Saved data entries:
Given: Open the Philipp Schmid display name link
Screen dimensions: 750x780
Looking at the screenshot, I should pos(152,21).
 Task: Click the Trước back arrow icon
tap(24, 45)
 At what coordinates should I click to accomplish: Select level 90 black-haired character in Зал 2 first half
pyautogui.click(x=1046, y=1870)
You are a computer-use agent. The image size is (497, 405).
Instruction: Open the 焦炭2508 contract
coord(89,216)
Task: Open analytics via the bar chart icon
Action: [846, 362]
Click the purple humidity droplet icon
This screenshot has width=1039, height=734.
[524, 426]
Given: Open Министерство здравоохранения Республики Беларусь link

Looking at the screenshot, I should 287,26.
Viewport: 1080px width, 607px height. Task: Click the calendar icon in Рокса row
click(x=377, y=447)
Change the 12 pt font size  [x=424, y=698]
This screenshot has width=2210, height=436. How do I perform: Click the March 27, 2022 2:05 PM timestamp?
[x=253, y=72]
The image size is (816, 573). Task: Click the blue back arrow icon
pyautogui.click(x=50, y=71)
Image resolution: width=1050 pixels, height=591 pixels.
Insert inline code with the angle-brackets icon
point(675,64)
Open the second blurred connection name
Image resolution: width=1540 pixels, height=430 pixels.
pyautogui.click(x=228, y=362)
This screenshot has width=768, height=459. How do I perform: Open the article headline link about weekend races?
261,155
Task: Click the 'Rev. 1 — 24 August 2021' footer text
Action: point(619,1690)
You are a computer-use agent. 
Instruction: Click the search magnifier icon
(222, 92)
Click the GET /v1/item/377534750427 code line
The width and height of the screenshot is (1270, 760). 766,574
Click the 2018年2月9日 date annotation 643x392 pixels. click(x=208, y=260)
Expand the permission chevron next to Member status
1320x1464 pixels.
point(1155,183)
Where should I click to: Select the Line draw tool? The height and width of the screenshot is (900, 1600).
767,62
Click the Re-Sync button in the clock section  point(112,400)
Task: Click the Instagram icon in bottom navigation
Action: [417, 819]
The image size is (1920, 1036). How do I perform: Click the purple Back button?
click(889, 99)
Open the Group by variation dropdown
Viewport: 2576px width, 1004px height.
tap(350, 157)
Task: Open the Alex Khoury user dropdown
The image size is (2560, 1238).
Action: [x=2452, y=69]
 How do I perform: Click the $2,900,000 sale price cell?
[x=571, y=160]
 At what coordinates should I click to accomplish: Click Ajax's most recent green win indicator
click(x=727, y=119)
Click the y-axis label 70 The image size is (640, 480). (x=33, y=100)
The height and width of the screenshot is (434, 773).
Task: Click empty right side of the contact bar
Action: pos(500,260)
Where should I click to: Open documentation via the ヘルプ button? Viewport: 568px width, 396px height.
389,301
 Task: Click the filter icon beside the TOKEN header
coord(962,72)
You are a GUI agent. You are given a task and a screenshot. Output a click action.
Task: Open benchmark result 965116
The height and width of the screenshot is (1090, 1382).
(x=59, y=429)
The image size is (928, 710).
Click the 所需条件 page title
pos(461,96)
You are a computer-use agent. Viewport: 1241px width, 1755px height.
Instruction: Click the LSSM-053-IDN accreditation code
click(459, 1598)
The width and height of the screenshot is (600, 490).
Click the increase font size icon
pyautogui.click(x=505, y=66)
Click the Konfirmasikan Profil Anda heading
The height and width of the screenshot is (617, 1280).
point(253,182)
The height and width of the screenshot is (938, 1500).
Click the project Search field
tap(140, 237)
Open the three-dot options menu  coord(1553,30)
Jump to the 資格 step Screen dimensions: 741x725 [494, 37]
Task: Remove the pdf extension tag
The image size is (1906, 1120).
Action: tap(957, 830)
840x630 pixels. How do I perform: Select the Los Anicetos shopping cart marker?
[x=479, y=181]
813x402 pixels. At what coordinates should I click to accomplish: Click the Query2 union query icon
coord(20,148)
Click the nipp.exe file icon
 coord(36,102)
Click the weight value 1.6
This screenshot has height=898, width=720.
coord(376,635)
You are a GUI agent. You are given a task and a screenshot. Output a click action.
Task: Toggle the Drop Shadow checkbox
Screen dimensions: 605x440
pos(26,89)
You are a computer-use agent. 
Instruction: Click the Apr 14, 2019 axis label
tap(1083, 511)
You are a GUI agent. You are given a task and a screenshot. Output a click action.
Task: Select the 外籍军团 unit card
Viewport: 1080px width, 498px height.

→ **Instructions for the task**: Lines containing the word "dropdown" are to be tallied across the entries above; give only the resulting count.

→ **Answer to the problem**: 2